Difficult people, aside from the obvious problems they create, are also annoyingly time-consuming. Their actions mean managers have to spend an inordinate amount of hours dealing with moans, gripes and disputes – valuable time that could be better spent otherwise.
Dealing with difficult employees involves confrontation, criticism and can be mentally exhausting. However, if you fail to tackle the problem head-on, it can easily grow into a far bigger beast.
It is really important to gather information, and try to be impartial. The chances are that you have had negative feedback from colleagues. Beware of taking things heard ‘on the grapevine’ as gospel. Speak with the employee in question and try to get to the root of why they are acting the way they are; this is your best chance of improving the situation. This kind of conversation tests your soft skills to the max. As no one likes to be challenged, your approach should be both supportive and non-accusatory.
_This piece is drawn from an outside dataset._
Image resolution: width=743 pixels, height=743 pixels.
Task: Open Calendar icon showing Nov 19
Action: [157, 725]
Taking the time to sit down and chat with the employee is crucial. It is a rare person who chooses to make themselves unhappy; their prickliness may be due to something quite understandable, but unrelated. You may uncover other underlying problems within the practice that you were not aware of. Maybe they have issues outside of work that are affecting their attitude, or it could be that there are personal conflicts between them and their colleagues. You won’t know until you ask, so make this your first step.
The aim should be to develop them, not to tell them off
If you have established that the employee is being difficult of their own volition (ie they ‘won’t do’ rather than ‘can’t do’) then it’s time to ‘lay down the law’. But be constructive; the aim should be to develop them, not to tell them off.
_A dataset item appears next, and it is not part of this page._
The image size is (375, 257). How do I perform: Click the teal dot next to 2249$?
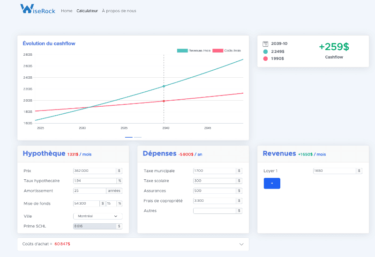click(x=265, y=51)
Detail the negative effects they are having on people around them and the practice, as well as their own career, and why this is not acceptable. At this point you should set out exactly what you expect them to do to turn things around. Be as specific as you can on the steps they need to take, agree real boundaries (for example, around being rude), and be clear on the implications for them should they fail to improve.
Procedures and record-keeping are important. The type of difficult employee that regularly locks horns with peers or managers is the same type that will most likely put up a serious fight if things go pear-shaped. For this reason it is absolutely vital that you stick to your practice’s procedures.
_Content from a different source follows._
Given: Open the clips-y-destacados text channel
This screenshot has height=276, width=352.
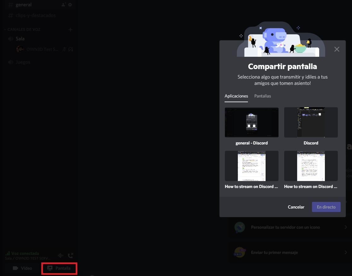Looking at the screenshot, I should pyautogui.click(x=36, y=15).
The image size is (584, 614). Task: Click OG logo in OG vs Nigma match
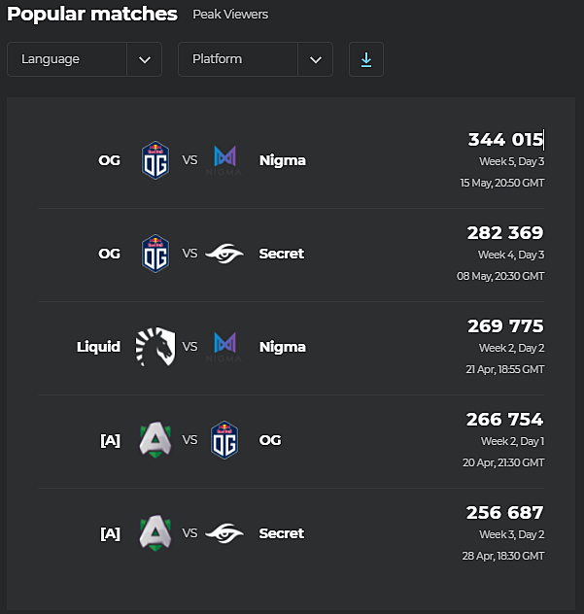click(155, 160)
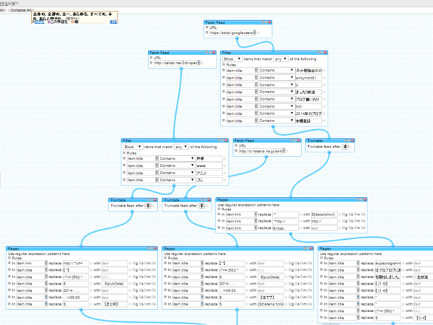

Documenting is the most important step. All key points regarding poor performance and/or attitude must be written down and kept on file. Log reported issues, minute meetings and be sure to date everything. If the time comes to terminate the contract and you have no record of the bad behaviour, you have little chance of it going smoothly.
Of course, this is not only your issue. However small your practice, whoever is responsible for HR should be very much drawn on for support.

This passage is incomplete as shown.